All lines in the records that carry the string "checkbox" are to be shown.
+--
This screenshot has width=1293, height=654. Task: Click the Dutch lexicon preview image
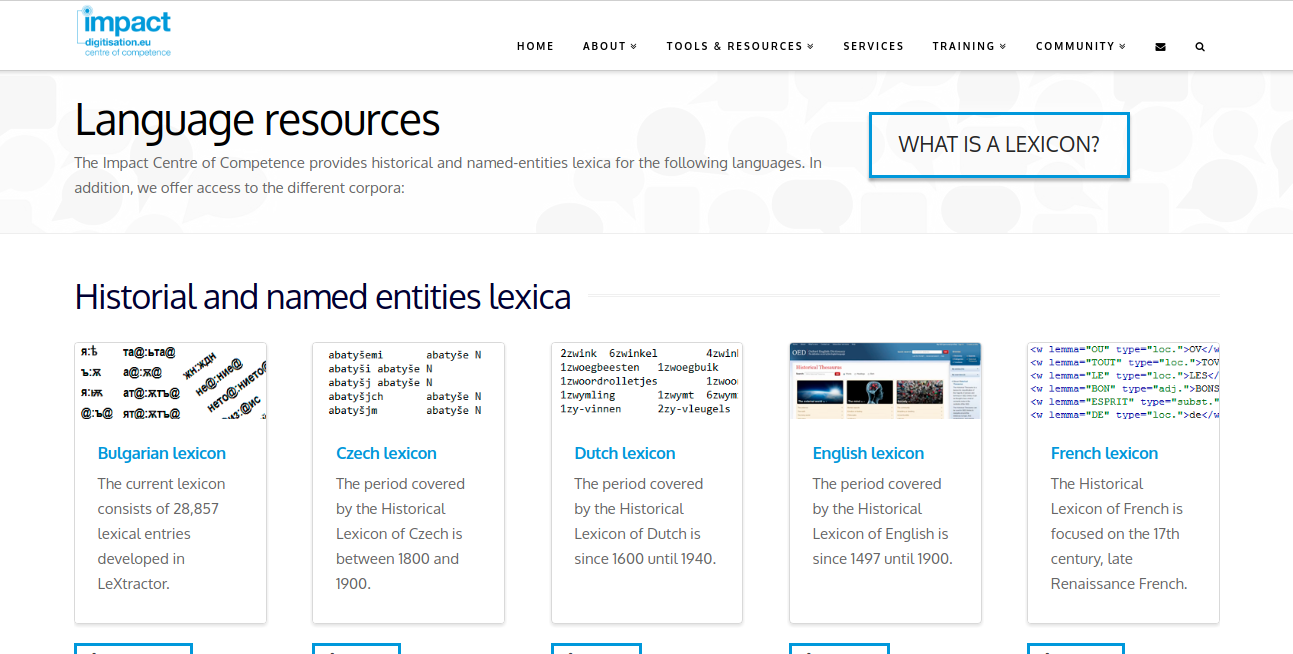point(647,382)
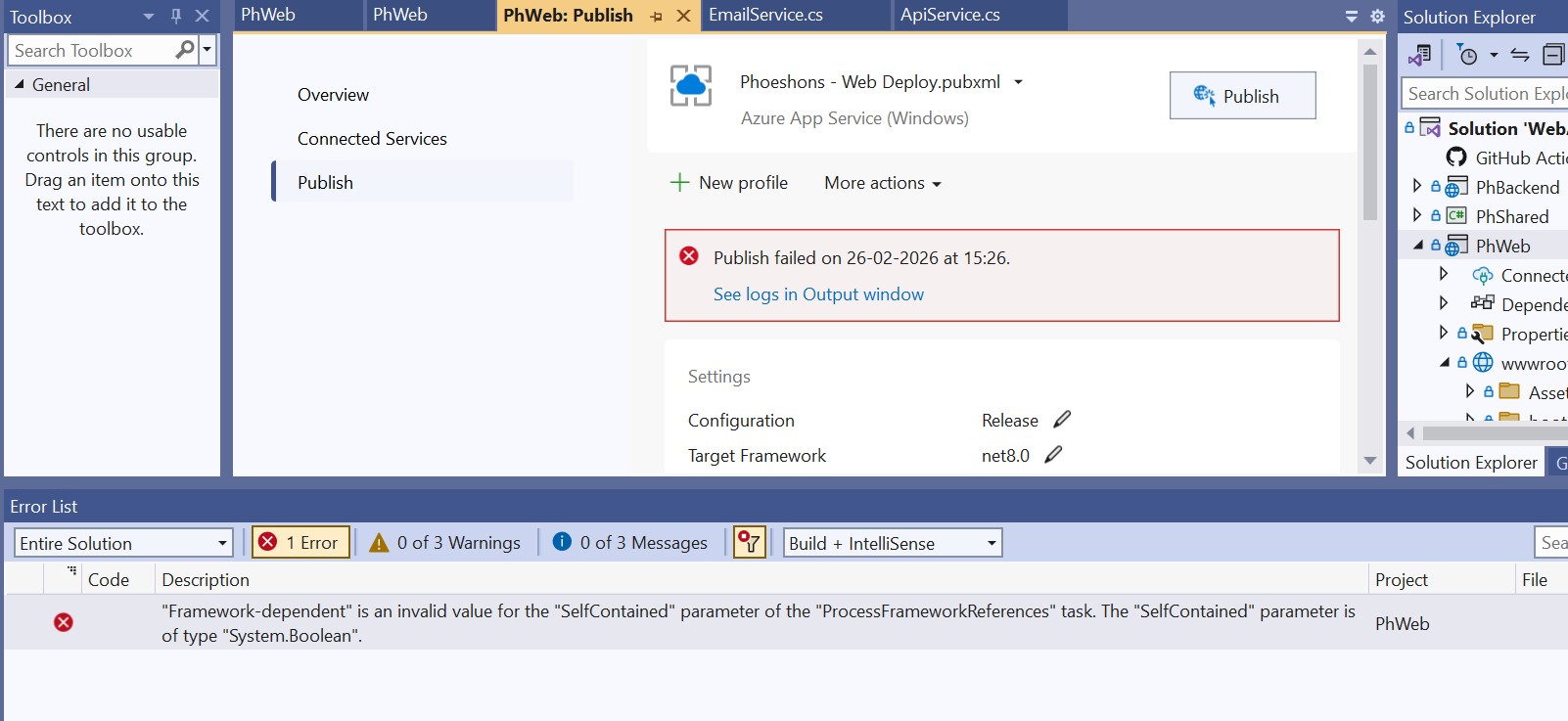Expand the PhBackend project node
The width and height of the screenshot is (1568, 721).
click(1417, 186)
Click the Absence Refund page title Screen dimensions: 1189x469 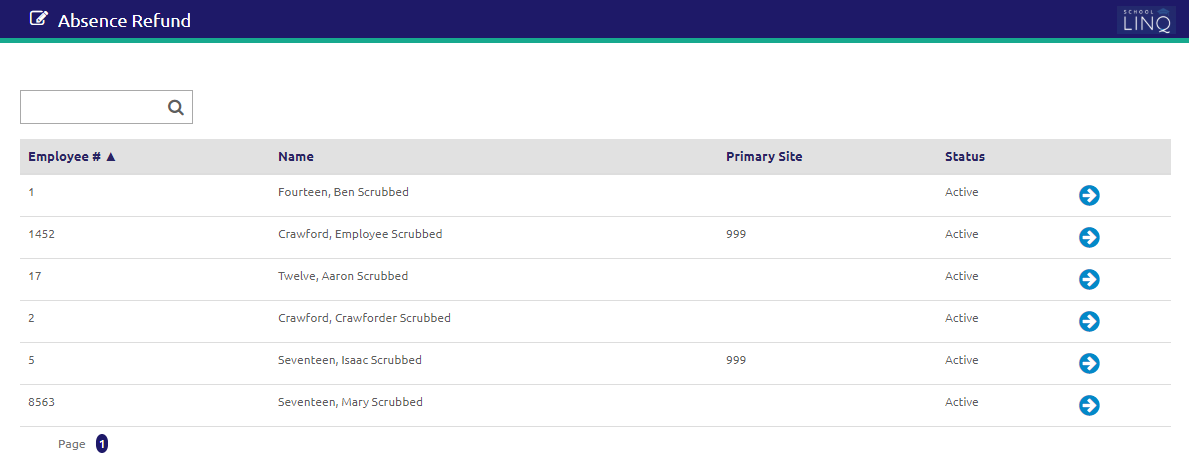click(x=124, y=20)
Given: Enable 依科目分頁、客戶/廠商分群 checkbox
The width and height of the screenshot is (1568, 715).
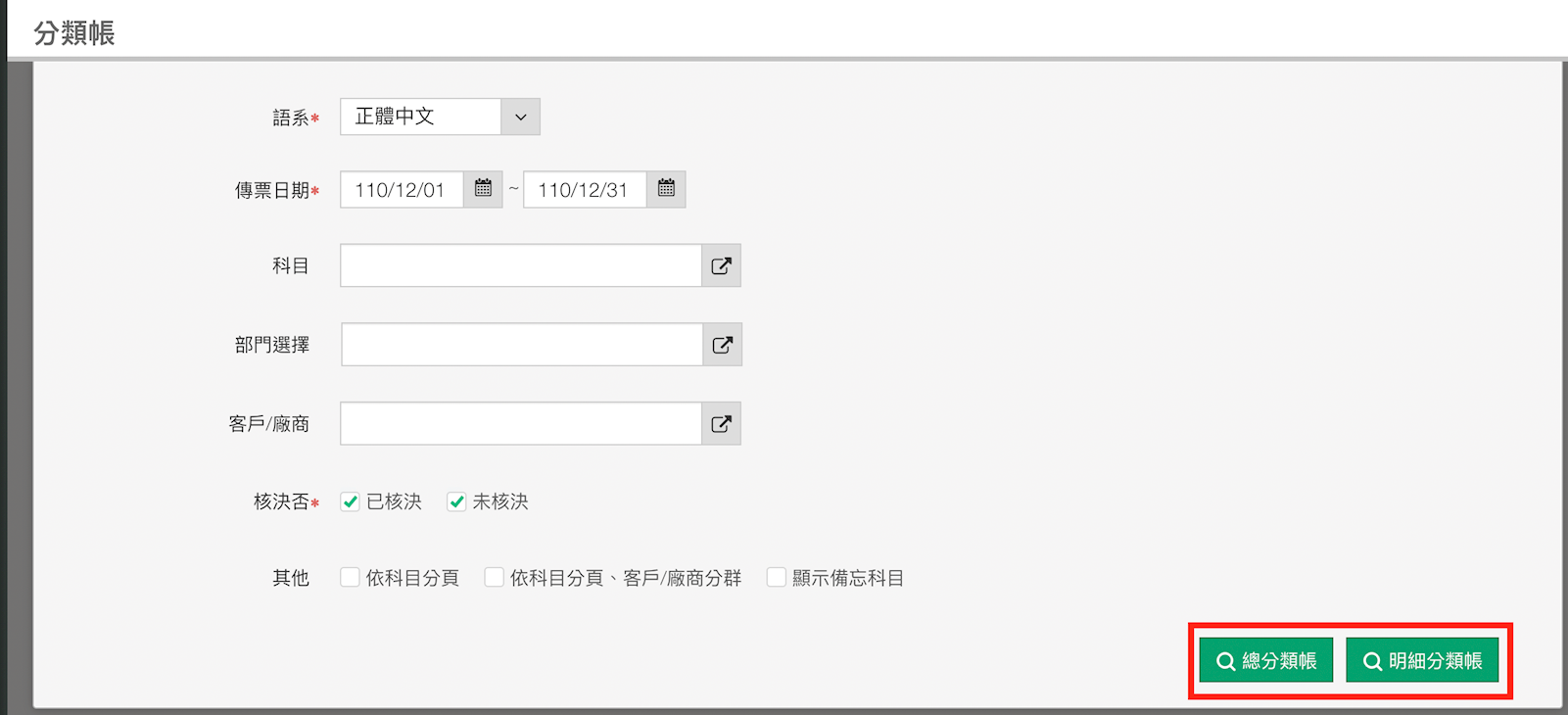Looking at the screenshot, I should coord(494,578).
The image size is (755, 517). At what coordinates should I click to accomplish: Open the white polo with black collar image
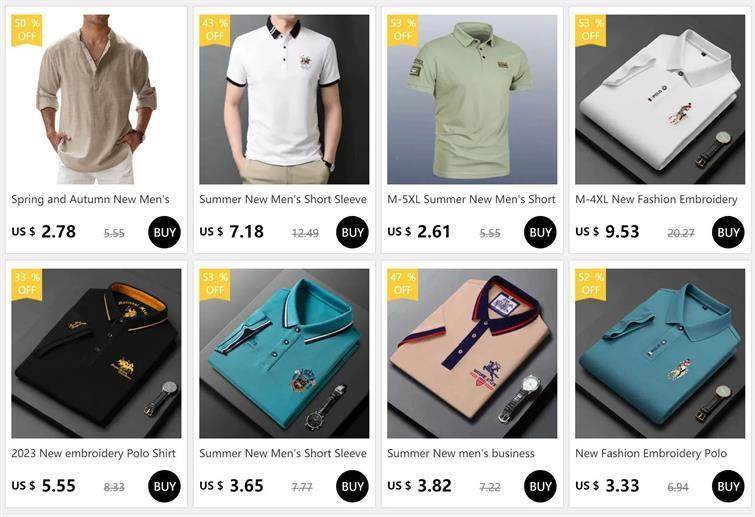click(284, 99)
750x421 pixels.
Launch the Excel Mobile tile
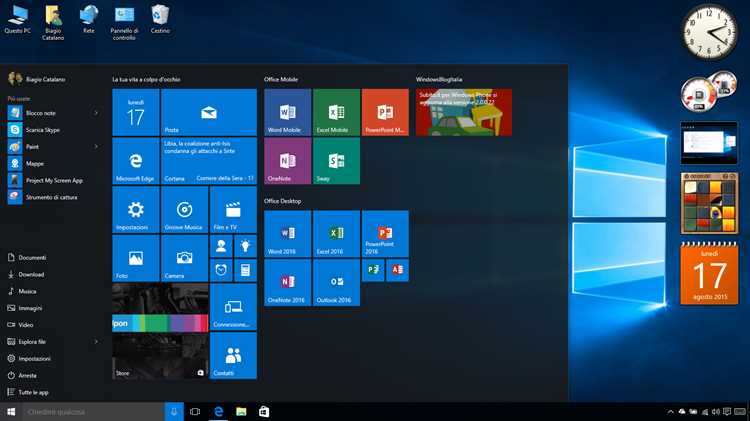point(336,112)
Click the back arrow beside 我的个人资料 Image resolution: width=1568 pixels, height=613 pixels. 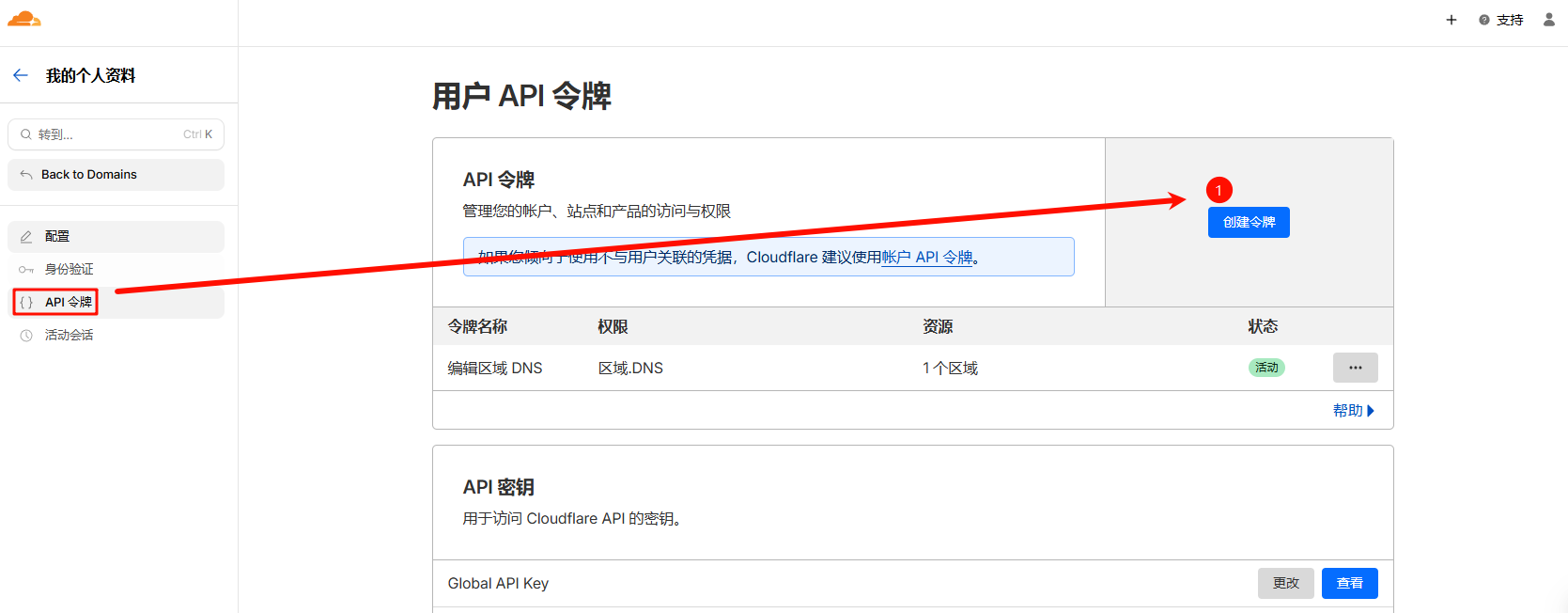(x=21, y=75)
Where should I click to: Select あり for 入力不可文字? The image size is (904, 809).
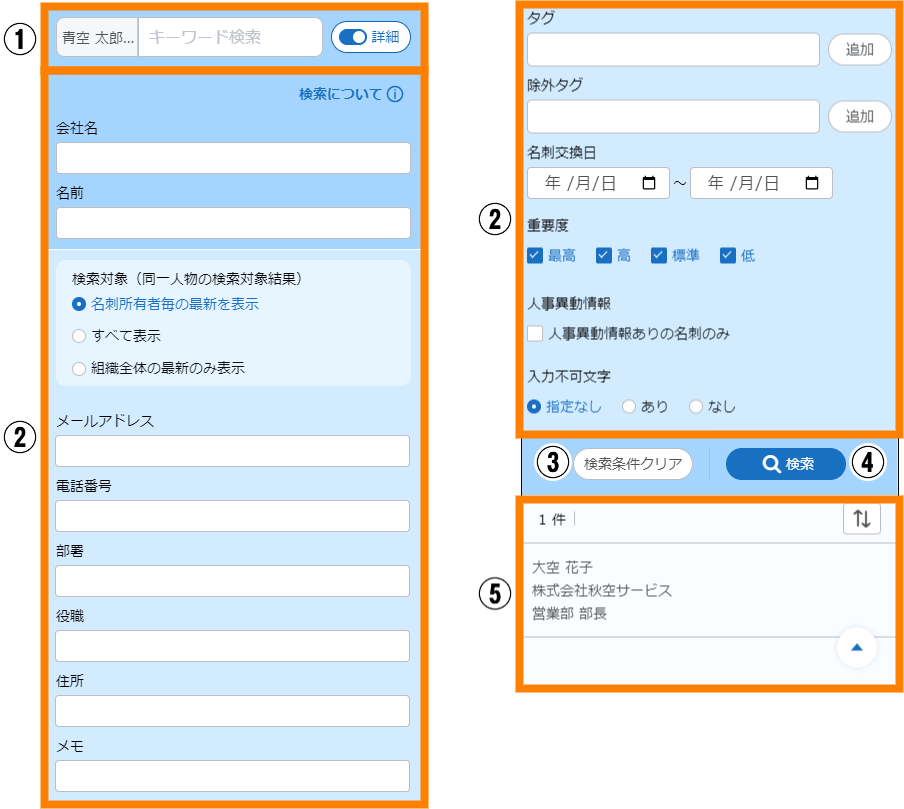(629, 407)
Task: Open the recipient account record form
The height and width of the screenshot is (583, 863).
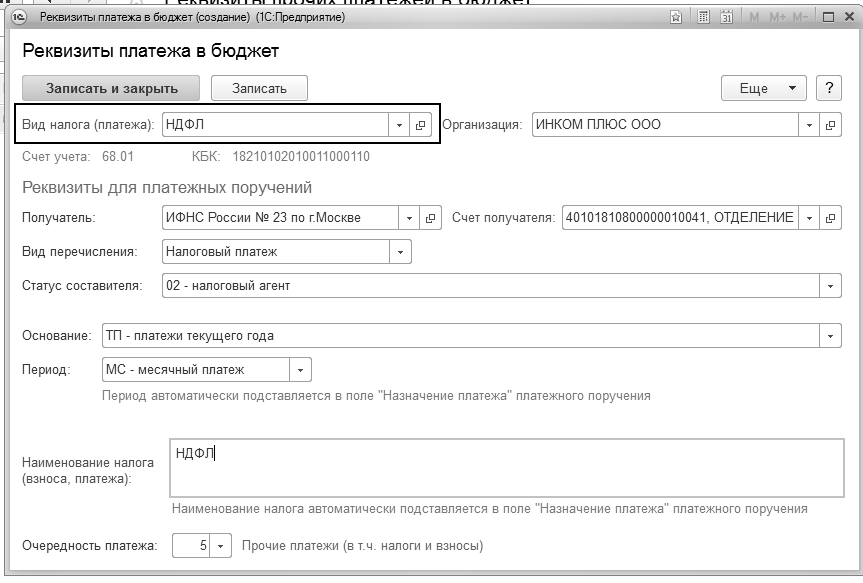Action: [x=830, y=218]
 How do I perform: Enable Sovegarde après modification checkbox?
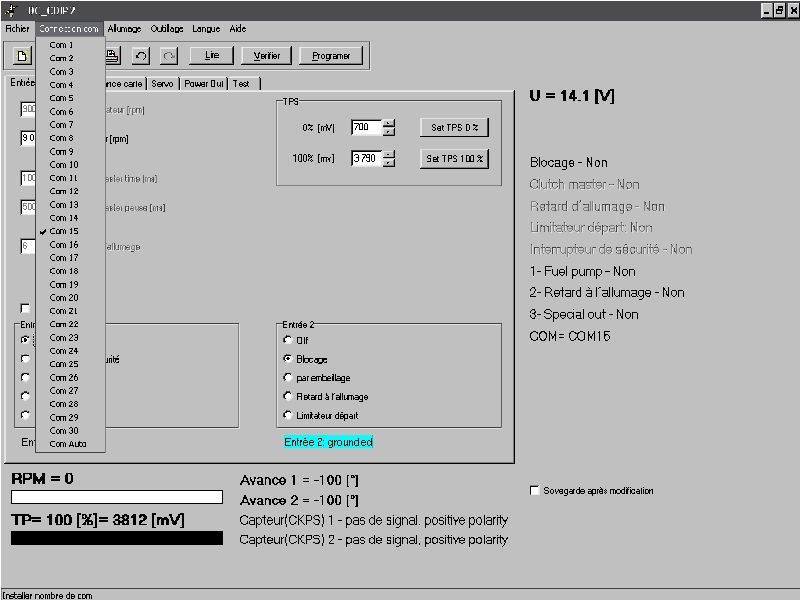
+--
• [TASK ANSWER]:
Given: Enable 依科目分頁、客戶/廠商分群 checkbox
 How do I perform: Enable Sovegarde après modification checkbox?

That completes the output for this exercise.